### [Materials provided]
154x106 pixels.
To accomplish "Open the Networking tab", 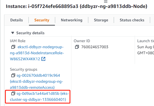I will [71, 20].
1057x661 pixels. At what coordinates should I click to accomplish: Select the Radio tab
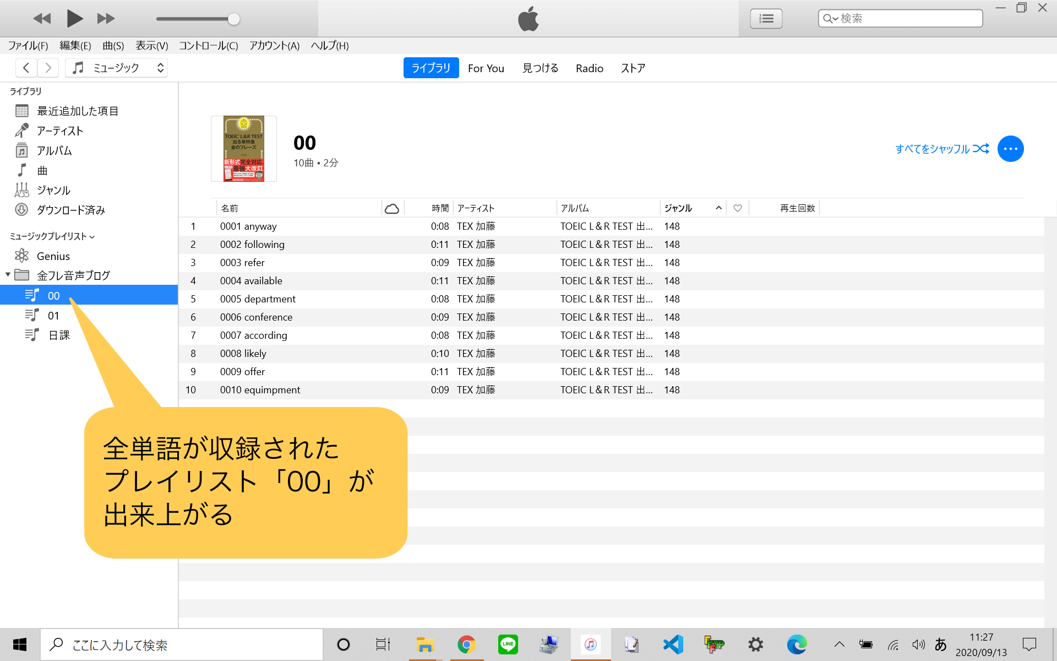589,68
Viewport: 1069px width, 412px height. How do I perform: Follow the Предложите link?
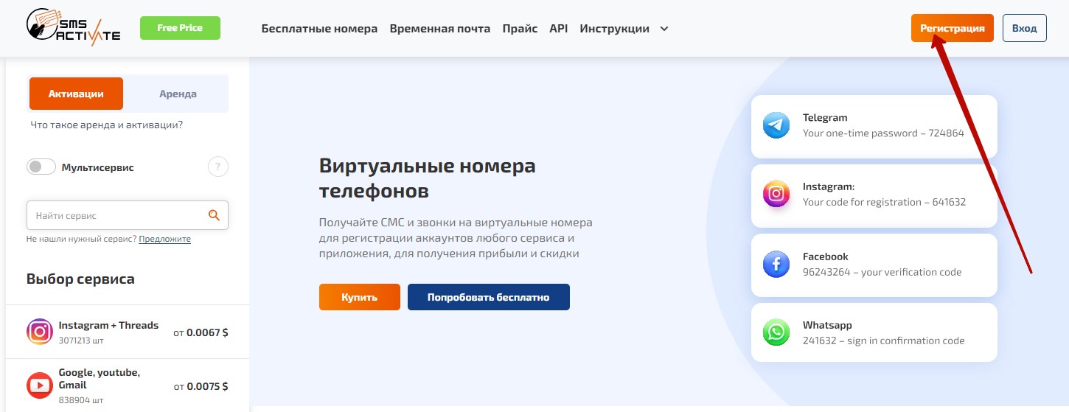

### [Exercise description]
Counting the line with "1057x661 pixels. At" and the last line of the data above, transcribe those two lines and every line between them exactly, without the pictures.

### [Exercise result]
1057x661 pixels. At what coordinates should I click to accomplish: Select the Radio tab
589,68
Viewport: 1069px width, 412px height. How do I perform: Follow the Предложите link?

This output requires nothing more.